Which are most used passwords in opportunistic criminal attacks?

Which are the usernames and passwords used by hackers when they scan the internet indiscriminately? Give a look to the Rapid7′ report

Recently the firm Splashdata revealed in its annual report on the worst 2015 passwords (“123456” and “password”), today I desire to present you a new interesting study on passwords conducted by Rapid7.

The experts used Heisenberg, a network of low-interaction honeypots that took note of the most common passwords used the hackers in targeting Internet-exposed systems.

The research conducted by Rapid7 has focused on the brute force attacks that tried to guess Remote Desktop Protocol (RDP) credentials for control home, point-of-sale (PoS), and kiosk systems.

“Attackers do not merely pick random strings as passwords (or usernames). Such brute force attacks are process intensive, time consuming, and tend to have very poor performance from the attacker’s point of view. Instead, attackers in our data set were clearly conducting dictionary attacks; i.e. they were using chosen usernames and passwords that have an assumed high likelihood of success when applied to a target system. ” states the report published by Rapid7.

The experts analyzed more than 221,000 attacks from 119 different countries observed between March 2015 and February 2016. 40 percent of the attacks came from China, followed by the United States with 25 percent of attempts, South Korea with 6 percent, the Netherlands with 5 percent and Vietnam with 3 percent.

passwords honeypot attacks 2

The most common usernames attempted by hackerd were “administrator” and “Administrator,” (60%), other usernames are “user1,” “admin,” “alex,” “pos,” “demo,” “db2admin,” “Admin” and “sql.”

The most common passwords “x” (5,36 %), “Zz” (4,79%) and “St@rt123” (3,62%).

“Truly, the surprising detail to be uncovered here is just how weak these passwords are.

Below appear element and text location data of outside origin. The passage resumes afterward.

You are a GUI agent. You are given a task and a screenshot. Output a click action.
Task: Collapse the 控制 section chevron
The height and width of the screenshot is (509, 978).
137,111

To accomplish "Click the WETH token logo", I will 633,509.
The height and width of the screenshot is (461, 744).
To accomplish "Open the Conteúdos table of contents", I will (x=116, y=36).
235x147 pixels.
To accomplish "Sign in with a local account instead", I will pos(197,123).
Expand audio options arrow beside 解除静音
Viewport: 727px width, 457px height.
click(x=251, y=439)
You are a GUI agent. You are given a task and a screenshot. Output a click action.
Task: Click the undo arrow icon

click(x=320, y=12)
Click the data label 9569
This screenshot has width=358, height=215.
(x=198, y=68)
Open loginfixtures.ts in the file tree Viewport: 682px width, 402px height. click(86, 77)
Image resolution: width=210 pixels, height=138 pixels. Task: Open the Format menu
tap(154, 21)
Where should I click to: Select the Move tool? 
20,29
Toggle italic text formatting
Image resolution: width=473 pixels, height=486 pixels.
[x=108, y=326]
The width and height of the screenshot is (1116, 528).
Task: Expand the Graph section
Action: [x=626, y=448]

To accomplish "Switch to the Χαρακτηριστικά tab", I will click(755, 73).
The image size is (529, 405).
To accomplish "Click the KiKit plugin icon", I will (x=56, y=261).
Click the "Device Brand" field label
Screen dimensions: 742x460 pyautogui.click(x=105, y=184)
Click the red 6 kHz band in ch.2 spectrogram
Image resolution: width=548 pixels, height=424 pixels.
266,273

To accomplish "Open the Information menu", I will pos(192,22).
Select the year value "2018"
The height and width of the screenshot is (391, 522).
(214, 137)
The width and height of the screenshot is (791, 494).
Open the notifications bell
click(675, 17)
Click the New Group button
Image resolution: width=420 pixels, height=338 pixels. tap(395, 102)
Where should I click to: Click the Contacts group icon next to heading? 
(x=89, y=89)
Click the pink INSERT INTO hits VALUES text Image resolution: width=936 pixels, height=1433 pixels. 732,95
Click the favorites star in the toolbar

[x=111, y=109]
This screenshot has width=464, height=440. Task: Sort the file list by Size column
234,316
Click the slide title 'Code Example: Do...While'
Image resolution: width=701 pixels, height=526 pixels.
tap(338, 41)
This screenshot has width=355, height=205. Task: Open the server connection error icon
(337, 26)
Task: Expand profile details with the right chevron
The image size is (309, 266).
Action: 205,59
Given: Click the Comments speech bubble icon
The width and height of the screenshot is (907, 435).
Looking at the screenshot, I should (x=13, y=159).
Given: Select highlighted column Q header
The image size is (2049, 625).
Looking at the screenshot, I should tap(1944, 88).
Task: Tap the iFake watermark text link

One or two characters, easily guessed strings, and a strange appearance of a series of dots. Since these passwords were deliberately chosen by the various scanners which ran up against Heisenberg, it implies that the default and common passwords to several POS and kiosk systems are chosen out of convenience, rather than security.” continues the report.

passwords honeypot attacks

 

The experts used Dropbox’s Zxcvbn application for measuring password complexity, determining that less than 9 percent of the passwords used by hackers got the highest score, meanwhile 14.3 percent scored “3.”

“Zxcvbn is hosted on a GitHub repository and was released by Dropbox with a permissive open source license. Rapid7 data scientists and software engineers absolutely love well-cared-for open source projects, so we have adopted zxcvbn as a means to measure the complexity of Heisenberg-collected passwords. By running our collected passwords through zxcvbn, we can approximate “complexity” with zxcvbn’s crackability score.”